Given request: Can you copy every line of the items below word for word, leaving out the pictures?
— begin Supplied entries —
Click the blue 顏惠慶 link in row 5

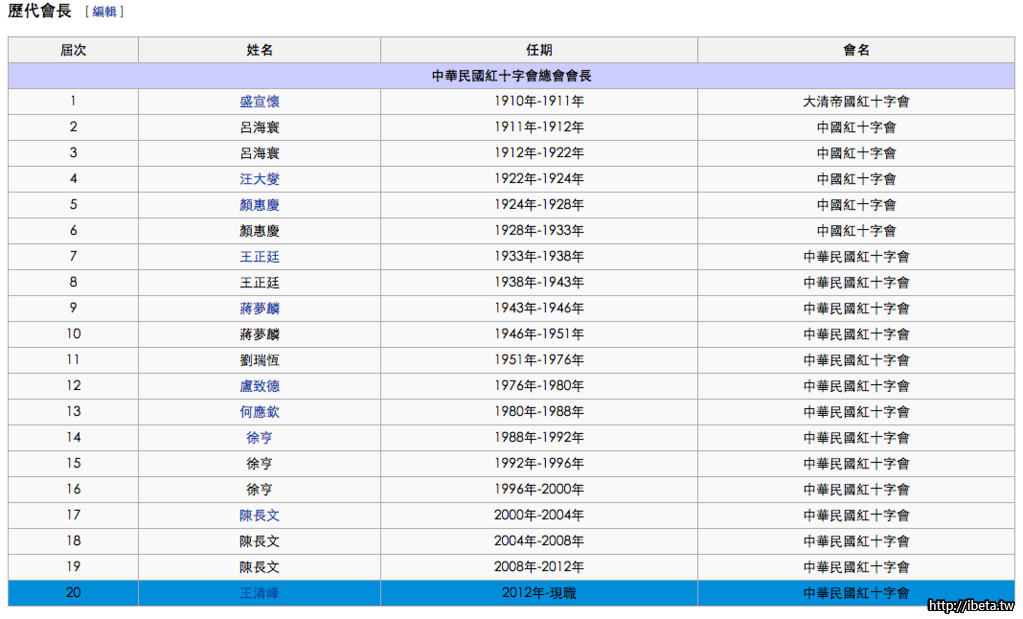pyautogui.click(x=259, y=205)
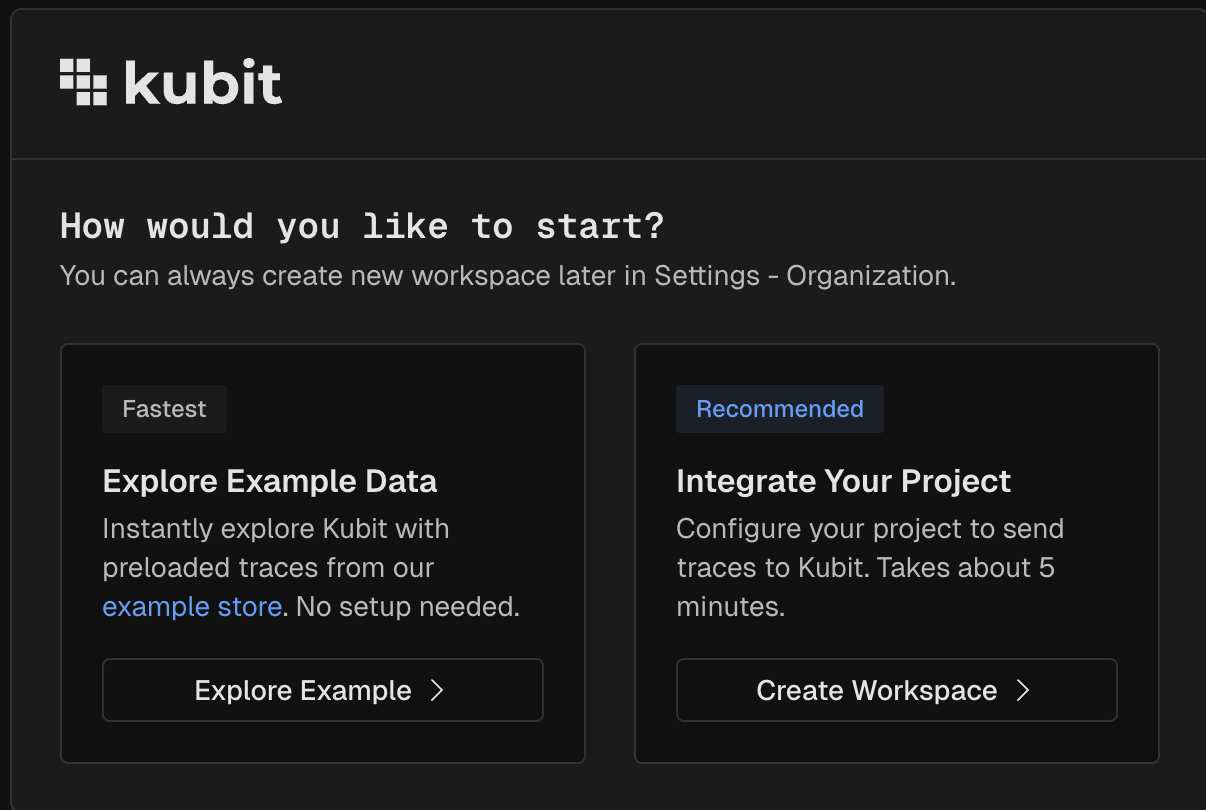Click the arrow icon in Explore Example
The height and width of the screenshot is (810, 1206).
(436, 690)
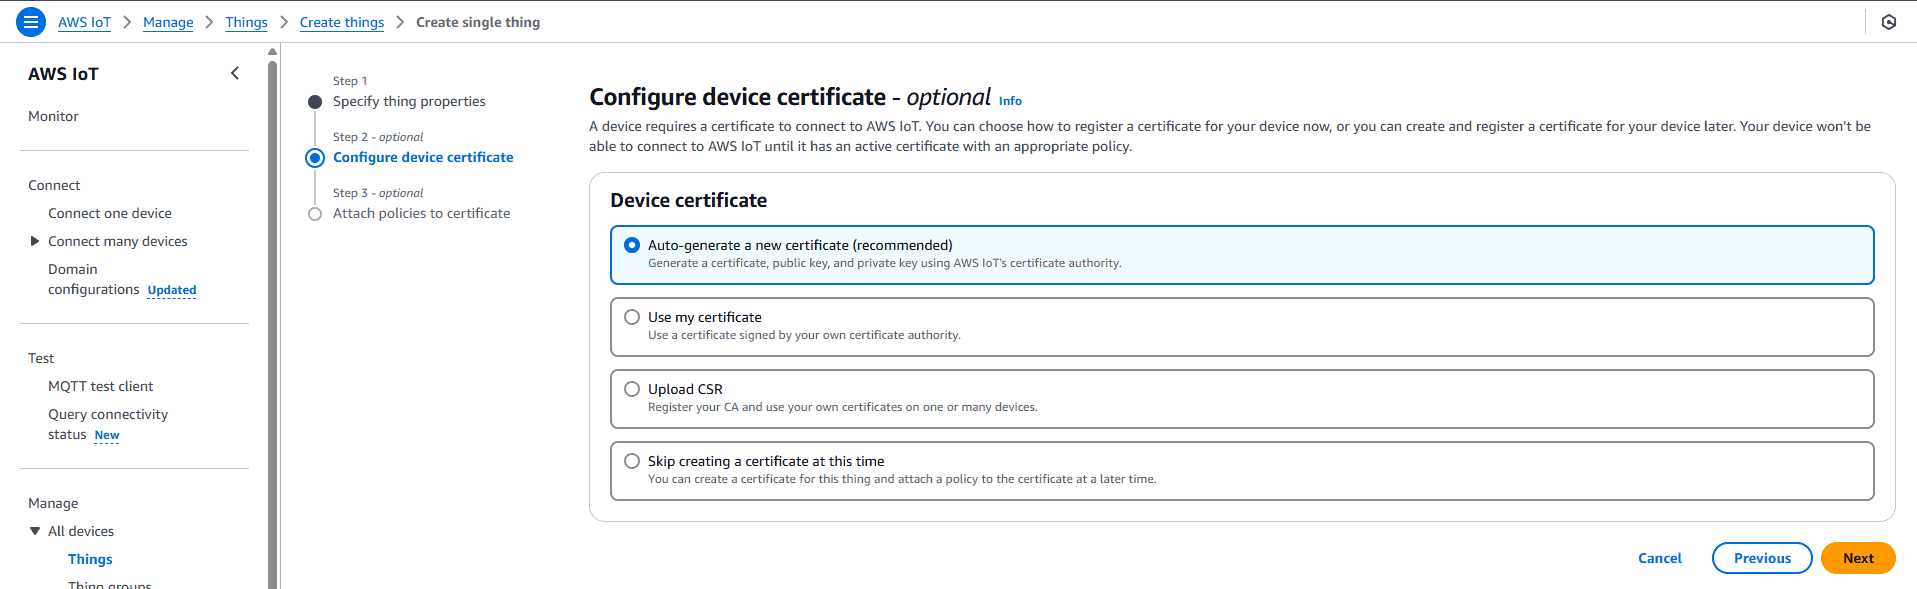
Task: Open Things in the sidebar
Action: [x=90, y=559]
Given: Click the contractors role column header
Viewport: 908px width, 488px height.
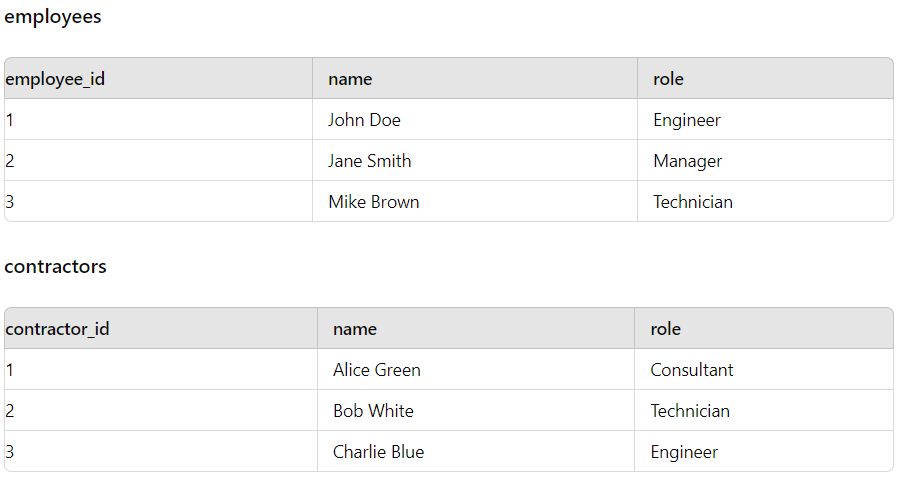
— end Supplied entries —
Exercise answer:
Click the blue 顏惠慶 link in row 5

pyautogui.click(x=259, y=205)
Click the arrow icon in Explore Example
The height and width of the screenshot is (810, 1206).
(436, 690)
Task: Open Things in the sidebar
Action: [x=90, y=559]
Given: Click the contractors role column header
Viewport: 908px width, 488px height.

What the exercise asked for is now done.